KPPU Gali Data Proses Bisnis Sepeda Motor dari TVS

Ekawan Raharja    •    Kamis, 06 Oct 2016 16:12 WIB
kartel harga motor
KPPU Gali Data Proses Bisnis Sepeda Motor dari TVS
TVS hadir sebagai saksi di persidangan KPPU sebagai saksi untuk dugaan kartel harga motor Honda dan Yamaha. MTVN/Ekawan Raharja

Metrotvnews.com, Jakarta: Komisi Pengawasan Persaingan Usaha (KPPU) kembali menggelar sidang dugaan kartel Honda dan Yamaha.

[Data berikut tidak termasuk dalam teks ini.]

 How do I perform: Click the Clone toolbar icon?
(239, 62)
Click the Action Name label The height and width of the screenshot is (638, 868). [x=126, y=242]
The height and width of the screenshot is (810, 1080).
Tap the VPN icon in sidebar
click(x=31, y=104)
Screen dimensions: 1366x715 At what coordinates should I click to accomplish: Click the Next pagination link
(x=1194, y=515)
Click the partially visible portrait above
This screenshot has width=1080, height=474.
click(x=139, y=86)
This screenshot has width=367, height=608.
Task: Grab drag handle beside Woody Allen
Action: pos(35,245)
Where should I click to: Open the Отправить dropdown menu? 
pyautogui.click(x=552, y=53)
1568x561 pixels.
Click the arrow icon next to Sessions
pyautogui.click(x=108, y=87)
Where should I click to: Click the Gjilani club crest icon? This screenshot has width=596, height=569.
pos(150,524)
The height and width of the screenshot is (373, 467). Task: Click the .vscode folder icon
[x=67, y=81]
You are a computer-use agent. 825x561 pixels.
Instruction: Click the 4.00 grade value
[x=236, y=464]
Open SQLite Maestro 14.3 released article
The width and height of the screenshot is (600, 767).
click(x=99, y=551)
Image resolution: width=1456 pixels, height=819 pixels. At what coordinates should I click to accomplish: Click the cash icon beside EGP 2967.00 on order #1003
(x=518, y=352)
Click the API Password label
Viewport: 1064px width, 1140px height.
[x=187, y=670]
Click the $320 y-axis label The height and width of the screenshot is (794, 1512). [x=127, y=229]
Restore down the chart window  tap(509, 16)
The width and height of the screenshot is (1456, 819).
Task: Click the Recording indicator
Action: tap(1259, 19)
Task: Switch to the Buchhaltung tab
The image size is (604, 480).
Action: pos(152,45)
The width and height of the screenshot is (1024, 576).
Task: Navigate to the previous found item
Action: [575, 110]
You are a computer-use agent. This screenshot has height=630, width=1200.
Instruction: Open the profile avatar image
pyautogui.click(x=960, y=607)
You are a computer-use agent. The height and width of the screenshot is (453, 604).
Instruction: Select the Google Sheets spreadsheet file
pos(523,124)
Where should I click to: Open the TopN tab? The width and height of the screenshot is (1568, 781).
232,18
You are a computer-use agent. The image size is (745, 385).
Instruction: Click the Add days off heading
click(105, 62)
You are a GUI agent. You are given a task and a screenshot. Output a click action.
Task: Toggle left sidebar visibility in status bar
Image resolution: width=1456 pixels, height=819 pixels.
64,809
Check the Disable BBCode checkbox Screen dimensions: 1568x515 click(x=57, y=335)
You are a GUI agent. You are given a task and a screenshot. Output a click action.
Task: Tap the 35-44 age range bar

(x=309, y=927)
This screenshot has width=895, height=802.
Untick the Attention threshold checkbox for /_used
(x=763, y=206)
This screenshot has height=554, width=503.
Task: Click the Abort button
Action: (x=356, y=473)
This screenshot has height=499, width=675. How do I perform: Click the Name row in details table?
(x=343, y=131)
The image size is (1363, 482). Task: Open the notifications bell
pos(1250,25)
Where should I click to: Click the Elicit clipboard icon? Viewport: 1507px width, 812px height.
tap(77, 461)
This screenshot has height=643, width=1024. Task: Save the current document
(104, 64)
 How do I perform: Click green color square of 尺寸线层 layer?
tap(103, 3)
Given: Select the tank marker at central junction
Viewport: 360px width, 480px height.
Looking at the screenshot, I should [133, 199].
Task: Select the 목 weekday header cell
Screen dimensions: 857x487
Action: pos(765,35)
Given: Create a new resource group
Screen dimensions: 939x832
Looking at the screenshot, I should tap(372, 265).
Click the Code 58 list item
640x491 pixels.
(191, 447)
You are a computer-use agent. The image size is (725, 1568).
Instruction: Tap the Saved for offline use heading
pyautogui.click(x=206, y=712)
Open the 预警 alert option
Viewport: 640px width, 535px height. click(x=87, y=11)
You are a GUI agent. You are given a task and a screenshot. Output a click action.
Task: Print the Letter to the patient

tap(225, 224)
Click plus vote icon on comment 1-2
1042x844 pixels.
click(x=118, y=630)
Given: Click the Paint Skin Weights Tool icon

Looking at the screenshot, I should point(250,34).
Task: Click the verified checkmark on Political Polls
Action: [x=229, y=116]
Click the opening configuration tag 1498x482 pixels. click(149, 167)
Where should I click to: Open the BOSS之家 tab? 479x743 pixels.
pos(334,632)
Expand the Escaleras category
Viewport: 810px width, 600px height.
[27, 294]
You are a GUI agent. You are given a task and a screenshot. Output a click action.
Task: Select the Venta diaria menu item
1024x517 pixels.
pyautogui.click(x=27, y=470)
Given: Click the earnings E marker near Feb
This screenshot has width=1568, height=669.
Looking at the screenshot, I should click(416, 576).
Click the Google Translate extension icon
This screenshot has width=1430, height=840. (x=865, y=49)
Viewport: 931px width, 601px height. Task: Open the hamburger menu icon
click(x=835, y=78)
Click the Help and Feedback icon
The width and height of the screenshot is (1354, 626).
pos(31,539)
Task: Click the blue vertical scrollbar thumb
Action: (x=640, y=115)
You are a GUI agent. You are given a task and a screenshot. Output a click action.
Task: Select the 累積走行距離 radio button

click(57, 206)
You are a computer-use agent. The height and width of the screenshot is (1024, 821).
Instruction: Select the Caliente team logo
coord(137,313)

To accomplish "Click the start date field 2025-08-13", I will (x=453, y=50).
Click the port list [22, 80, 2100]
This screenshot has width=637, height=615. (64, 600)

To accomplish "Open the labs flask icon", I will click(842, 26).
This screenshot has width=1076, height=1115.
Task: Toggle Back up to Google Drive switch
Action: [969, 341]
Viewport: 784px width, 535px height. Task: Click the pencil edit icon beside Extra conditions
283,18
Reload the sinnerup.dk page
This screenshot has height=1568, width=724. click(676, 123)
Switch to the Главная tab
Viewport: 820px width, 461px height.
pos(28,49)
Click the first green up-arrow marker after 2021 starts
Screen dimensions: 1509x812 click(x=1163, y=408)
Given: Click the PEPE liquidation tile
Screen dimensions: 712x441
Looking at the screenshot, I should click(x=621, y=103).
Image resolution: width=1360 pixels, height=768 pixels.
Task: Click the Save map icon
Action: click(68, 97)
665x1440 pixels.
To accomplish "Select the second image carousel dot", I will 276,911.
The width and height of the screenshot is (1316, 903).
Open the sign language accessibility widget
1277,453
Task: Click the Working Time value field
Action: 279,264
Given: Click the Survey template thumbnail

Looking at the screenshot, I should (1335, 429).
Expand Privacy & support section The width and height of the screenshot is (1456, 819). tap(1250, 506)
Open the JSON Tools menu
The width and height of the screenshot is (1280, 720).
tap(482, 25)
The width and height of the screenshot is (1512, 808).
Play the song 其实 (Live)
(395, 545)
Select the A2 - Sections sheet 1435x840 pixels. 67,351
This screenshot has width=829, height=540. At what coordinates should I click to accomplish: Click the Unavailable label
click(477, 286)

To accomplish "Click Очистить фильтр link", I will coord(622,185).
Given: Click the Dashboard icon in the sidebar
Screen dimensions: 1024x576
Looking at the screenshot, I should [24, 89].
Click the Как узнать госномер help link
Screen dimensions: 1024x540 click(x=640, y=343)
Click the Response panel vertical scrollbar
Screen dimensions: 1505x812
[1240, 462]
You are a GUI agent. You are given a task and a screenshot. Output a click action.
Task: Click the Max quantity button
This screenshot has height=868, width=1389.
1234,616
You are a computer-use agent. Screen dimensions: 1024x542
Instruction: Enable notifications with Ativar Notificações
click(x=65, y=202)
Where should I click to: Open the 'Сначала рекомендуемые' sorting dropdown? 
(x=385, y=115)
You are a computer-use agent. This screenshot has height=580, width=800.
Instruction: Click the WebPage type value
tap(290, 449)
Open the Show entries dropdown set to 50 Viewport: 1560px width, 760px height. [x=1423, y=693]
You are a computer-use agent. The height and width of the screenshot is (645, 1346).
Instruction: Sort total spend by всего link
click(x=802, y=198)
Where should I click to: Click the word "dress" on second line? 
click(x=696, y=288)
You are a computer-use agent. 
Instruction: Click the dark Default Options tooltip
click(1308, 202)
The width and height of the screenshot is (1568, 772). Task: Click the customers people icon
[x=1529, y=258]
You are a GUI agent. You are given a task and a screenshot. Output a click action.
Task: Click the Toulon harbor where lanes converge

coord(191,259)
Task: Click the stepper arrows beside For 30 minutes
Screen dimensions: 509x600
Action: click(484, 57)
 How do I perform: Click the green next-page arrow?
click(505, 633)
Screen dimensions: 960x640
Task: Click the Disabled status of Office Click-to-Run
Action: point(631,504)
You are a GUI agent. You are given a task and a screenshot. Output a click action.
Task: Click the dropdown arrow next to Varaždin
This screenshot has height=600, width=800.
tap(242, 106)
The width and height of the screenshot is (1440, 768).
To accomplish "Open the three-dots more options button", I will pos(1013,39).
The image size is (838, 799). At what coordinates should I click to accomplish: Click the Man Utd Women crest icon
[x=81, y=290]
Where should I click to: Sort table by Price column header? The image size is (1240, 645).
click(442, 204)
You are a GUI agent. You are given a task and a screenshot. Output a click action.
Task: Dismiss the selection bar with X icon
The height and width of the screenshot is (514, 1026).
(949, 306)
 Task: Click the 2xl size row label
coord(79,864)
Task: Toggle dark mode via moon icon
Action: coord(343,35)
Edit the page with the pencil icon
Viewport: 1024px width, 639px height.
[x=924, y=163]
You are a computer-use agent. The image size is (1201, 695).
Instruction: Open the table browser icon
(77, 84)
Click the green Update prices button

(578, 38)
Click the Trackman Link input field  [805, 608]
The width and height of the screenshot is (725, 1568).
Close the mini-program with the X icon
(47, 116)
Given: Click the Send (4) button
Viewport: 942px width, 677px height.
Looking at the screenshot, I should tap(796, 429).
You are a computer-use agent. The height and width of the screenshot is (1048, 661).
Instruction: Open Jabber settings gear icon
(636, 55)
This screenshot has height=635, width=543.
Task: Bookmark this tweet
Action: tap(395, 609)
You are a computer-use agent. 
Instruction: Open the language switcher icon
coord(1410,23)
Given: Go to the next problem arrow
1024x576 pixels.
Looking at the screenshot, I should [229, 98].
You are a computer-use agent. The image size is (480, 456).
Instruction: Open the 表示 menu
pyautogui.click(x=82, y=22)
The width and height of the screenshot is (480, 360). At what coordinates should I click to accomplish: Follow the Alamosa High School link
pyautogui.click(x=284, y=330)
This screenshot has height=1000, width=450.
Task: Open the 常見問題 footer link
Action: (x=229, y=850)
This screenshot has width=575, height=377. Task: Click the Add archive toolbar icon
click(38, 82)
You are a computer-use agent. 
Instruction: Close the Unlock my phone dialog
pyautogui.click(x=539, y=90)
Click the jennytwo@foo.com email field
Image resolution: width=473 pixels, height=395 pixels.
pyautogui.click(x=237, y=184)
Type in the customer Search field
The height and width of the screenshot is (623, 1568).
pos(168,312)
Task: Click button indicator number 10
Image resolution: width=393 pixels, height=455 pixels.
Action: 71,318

Kali ini KPPU menghadirkan TVS untuk menggali data proses bisnis yang mereka pahami di industri sepeda motor nasional.

Ketua Majelis Komisi, Tresna Priyana Soemardi, menjelaskan bahwa sidang kali ini menghadirkan TVS dengan status saksi. Presiden Direktur PT TVS Motor Company Indonesia (TMCI), V Thiyagarajan, pun memenuhi undangan tersebut untuk membeberkan proses bisnis sebuah sepeda motor.

"Agenda sidang kali ini ingin mengetahui gambaran tentang perusahaan sepeda motor menjalankan roda bisnisnya," terangnya saat pembukaan sidang di Kantor KPPU Rabu (6/10/2016).

Seperti yang diketahui, TVS Indonesia memiliki produk skuter matik TVS Dazz. Produk ini termasuk kompetitor Yamaha Mio dan Honda BeAT. Sebelumnya, kedua rivalnya dari Jepang itu diduga terlibat kartel harga.

Sidang lanjutkan perkara nomor 04/KPPU-I/2016 dengan agenda menghadirkan TVS, seyogyanya dilakukan pada Senin (3/10/2016). Namun saat itu sidang dibatalkan karena penerjemah yang dibawa TVS belum memiliki sertifikasi juru bahasa tersumpah.

Baik Yamaha ataupun Honda, diduga melanggar pasal 5 ayat (1) Undang-Undang Nomor 5 tahun 1999, tentang larangan praktik monopoli dan persaingan tidak sehat. Dugaan kartel ini ditujukan untuk penjualan jenis skutik 110 cc-125 cc, lebih tepatnya untuk model Honda Beat dan Yamaha Mio.